[[ Listed records open ]]

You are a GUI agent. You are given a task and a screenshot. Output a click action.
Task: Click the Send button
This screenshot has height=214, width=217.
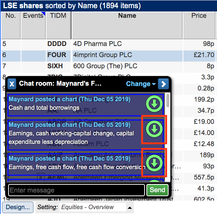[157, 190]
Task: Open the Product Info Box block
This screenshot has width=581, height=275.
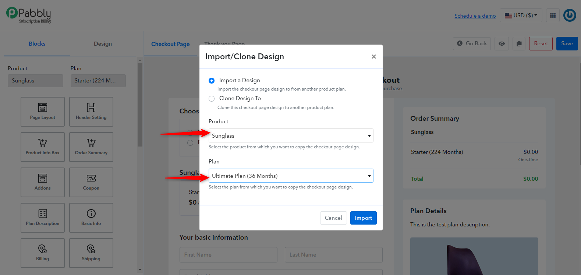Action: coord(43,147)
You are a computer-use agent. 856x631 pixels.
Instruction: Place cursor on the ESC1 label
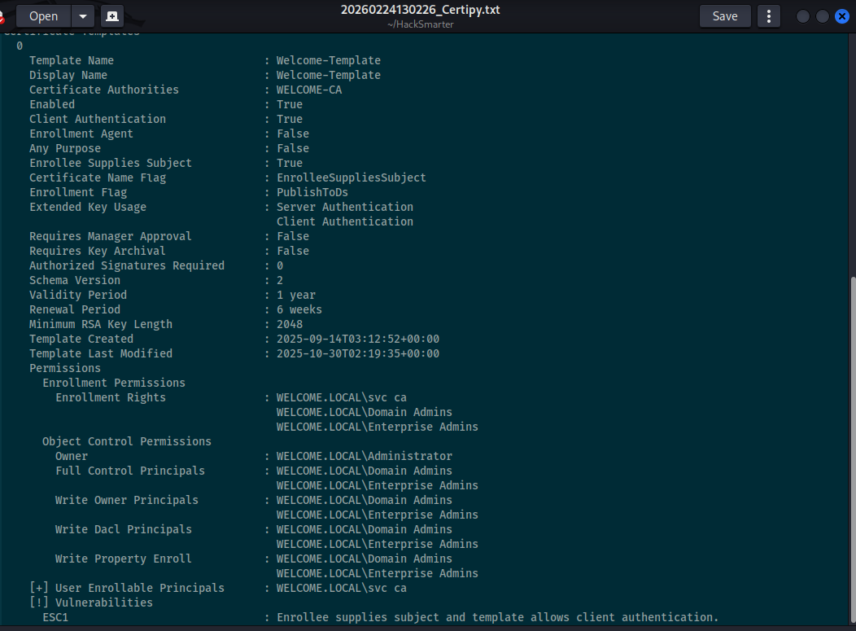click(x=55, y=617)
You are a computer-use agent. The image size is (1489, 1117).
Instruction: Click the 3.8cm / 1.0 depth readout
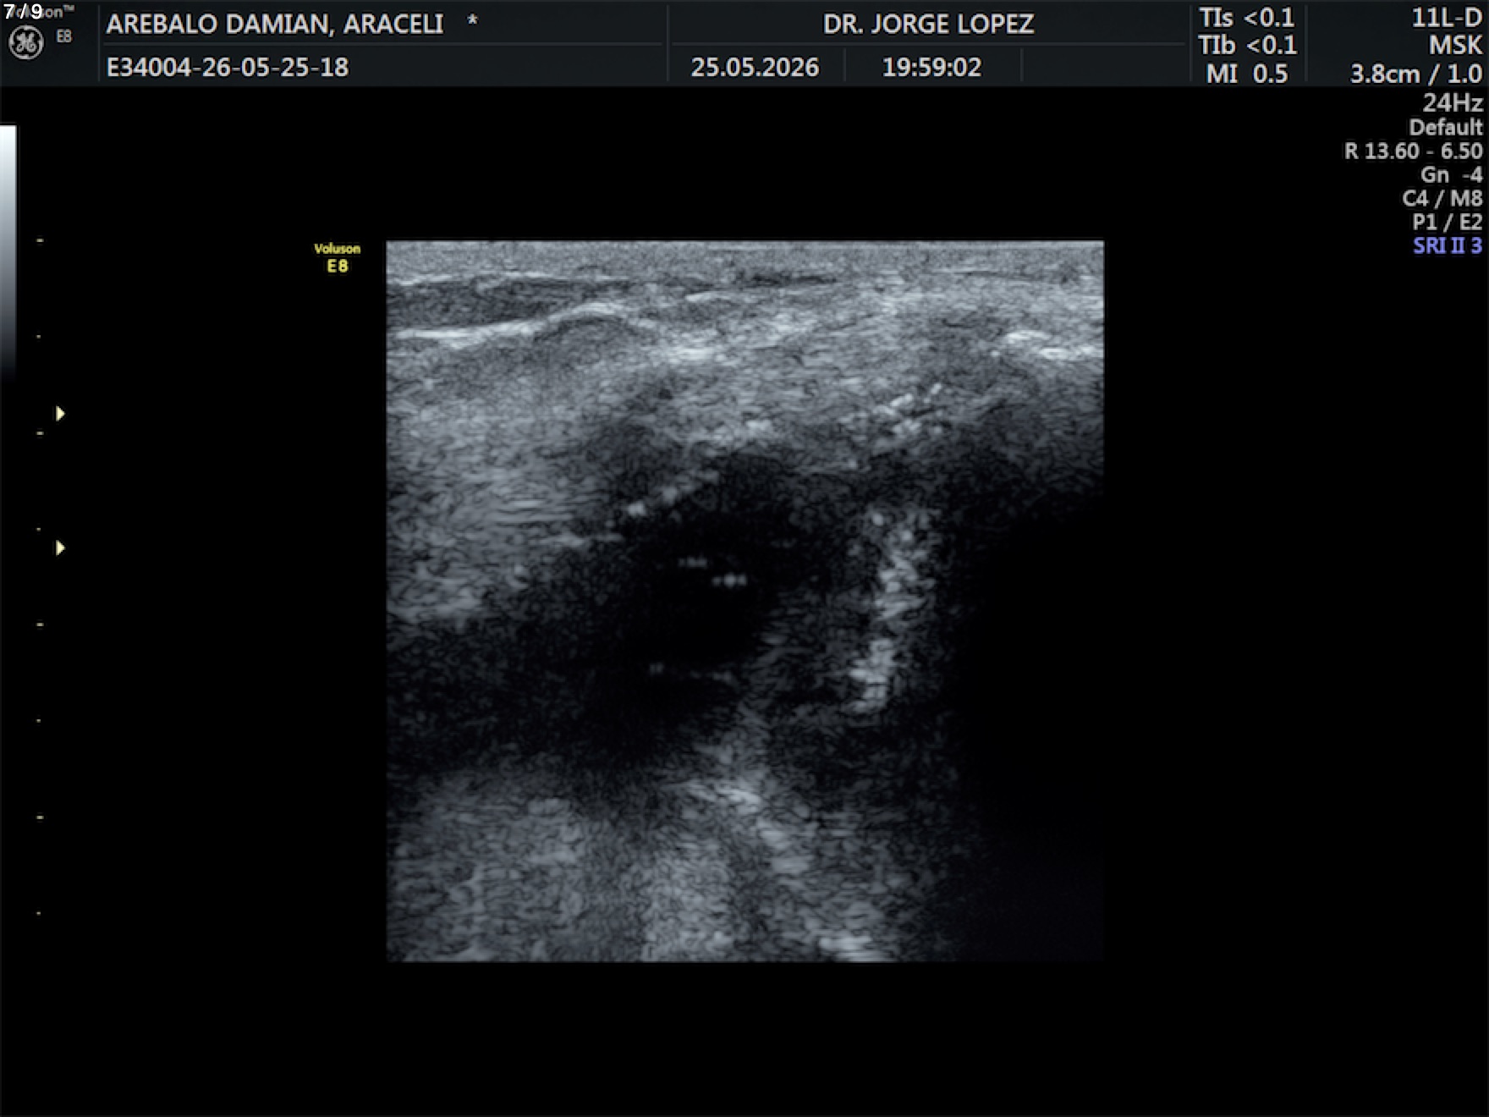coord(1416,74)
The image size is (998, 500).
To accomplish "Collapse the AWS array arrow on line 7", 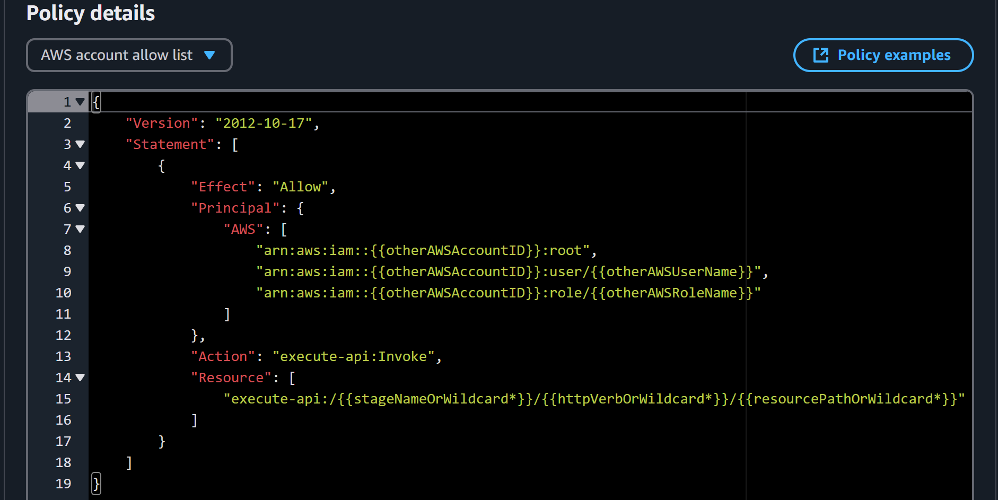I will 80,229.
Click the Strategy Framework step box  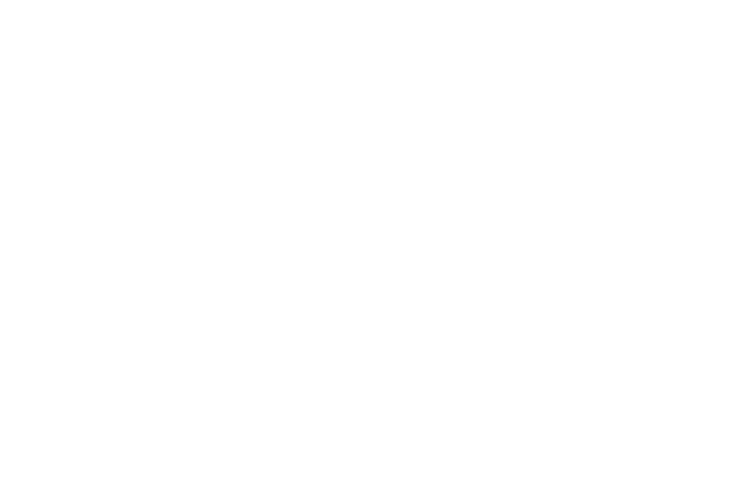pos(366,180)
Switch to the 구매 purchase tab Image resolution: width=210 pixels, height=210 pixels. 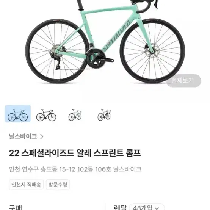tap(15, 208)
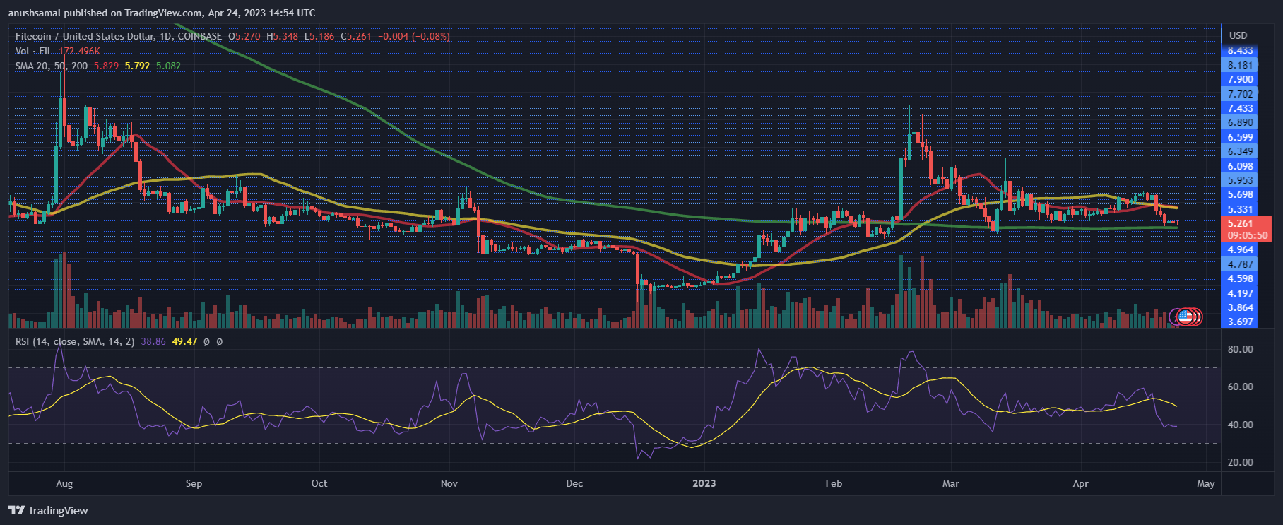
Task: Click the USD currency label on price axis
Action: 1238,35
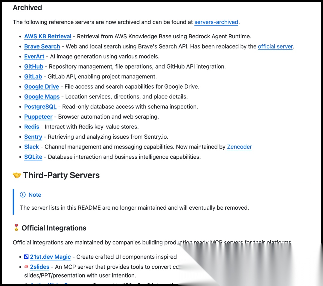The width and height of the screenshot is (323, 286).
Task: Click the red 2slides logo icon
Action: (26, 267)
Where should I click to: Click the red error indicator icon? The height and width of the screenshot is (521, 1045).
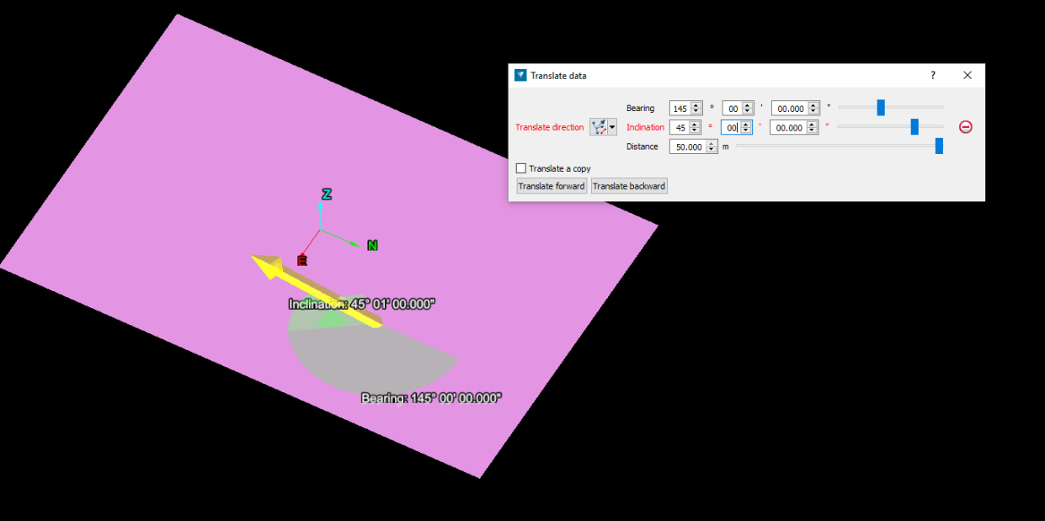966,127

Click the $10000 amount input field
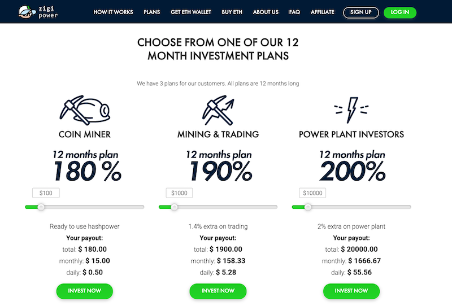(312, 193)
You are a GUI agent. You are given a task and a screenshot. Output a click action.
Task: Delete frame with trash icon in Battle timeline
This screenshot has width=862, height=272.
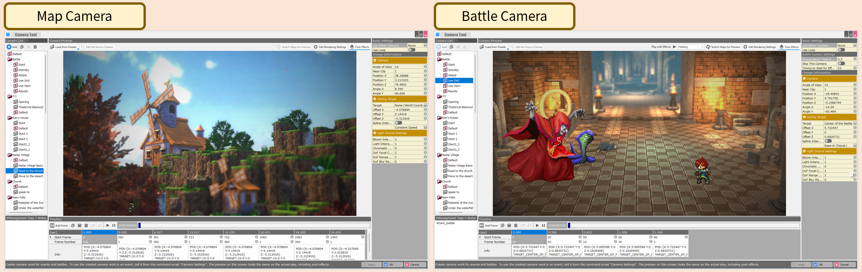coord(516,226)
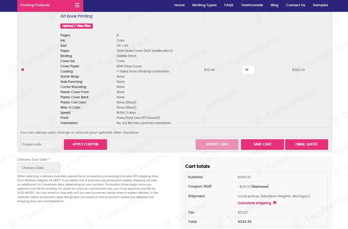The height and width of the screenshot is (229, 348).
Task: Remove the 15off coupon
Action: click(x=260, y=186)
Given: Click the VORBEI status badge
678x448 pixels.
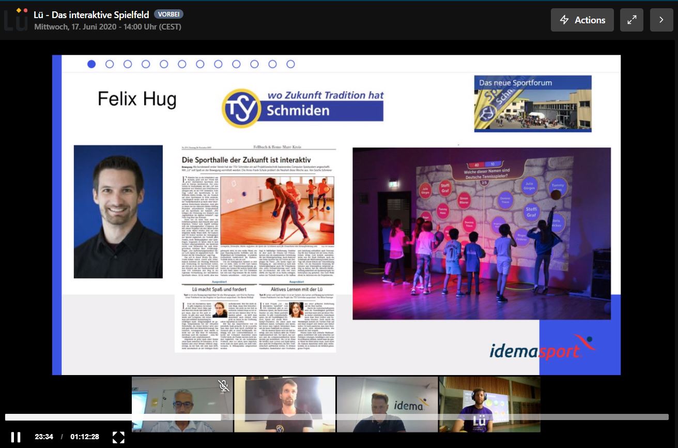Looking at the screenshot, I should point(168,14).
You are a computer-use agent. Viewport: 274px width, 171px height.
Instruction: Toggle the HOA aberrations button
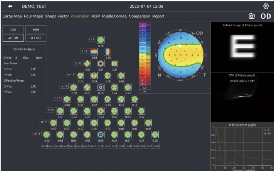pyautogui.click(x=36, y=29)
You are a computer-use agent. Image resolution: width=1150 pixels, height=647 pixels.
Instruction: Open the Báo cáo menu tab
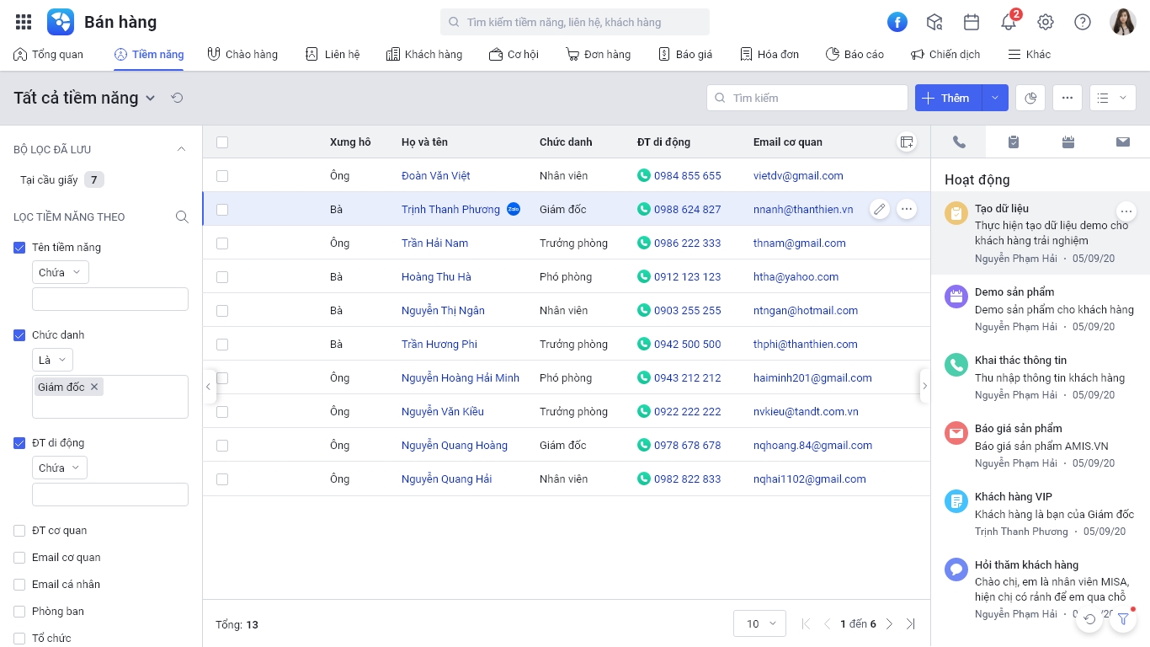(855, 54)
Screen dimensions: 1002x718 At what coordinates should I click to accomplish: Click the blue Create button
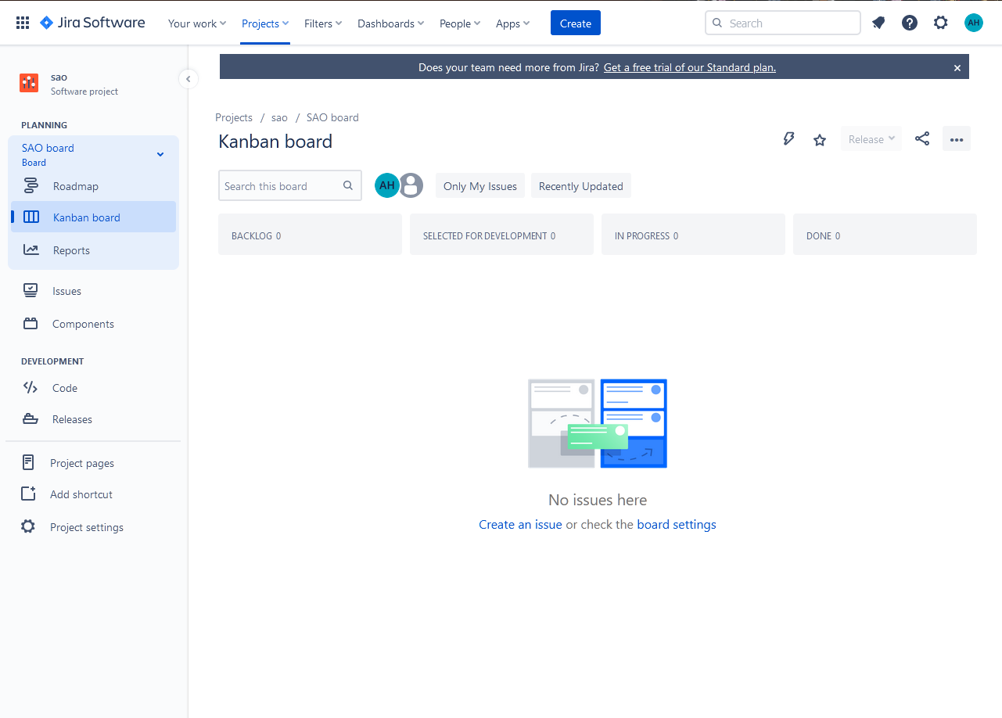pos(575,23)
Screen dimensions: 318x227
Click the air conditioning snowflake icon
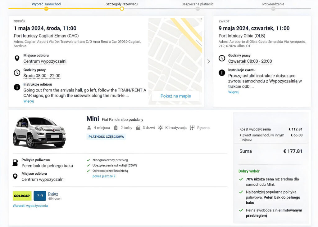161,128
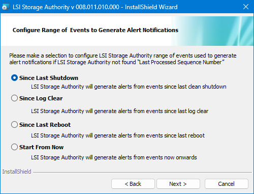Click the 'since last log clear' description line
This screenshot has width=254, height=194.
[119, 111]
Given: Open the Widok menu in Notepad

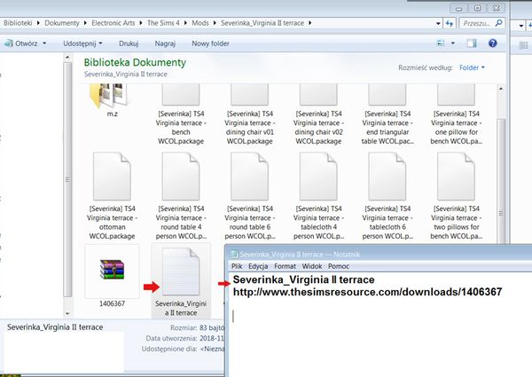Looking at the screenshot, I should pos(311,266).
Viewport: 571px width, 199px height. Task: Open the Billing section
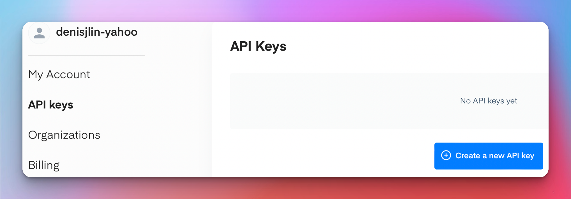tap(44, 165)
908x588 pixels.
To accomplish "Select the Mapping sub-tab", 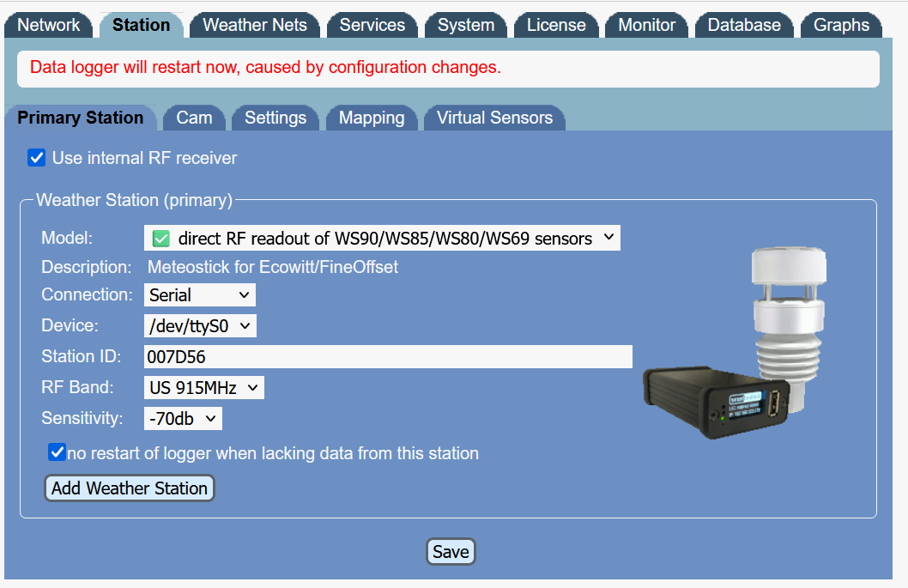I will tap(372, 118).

[[ Listed records closed ]]

■ **Exercise directions**
Every line that holds the word "computer" should be copied from the records above.

■ **Exercise result**
You are a computer-use agent. 856x631 pixels.
You are a computer-use agent. The image size is (1489, 1117).
You are a computer-use agent. Viewport: 274px width, 171px height.
You are a computer-use agent. Image resolution: width=1150 pixels, height=647 pixels.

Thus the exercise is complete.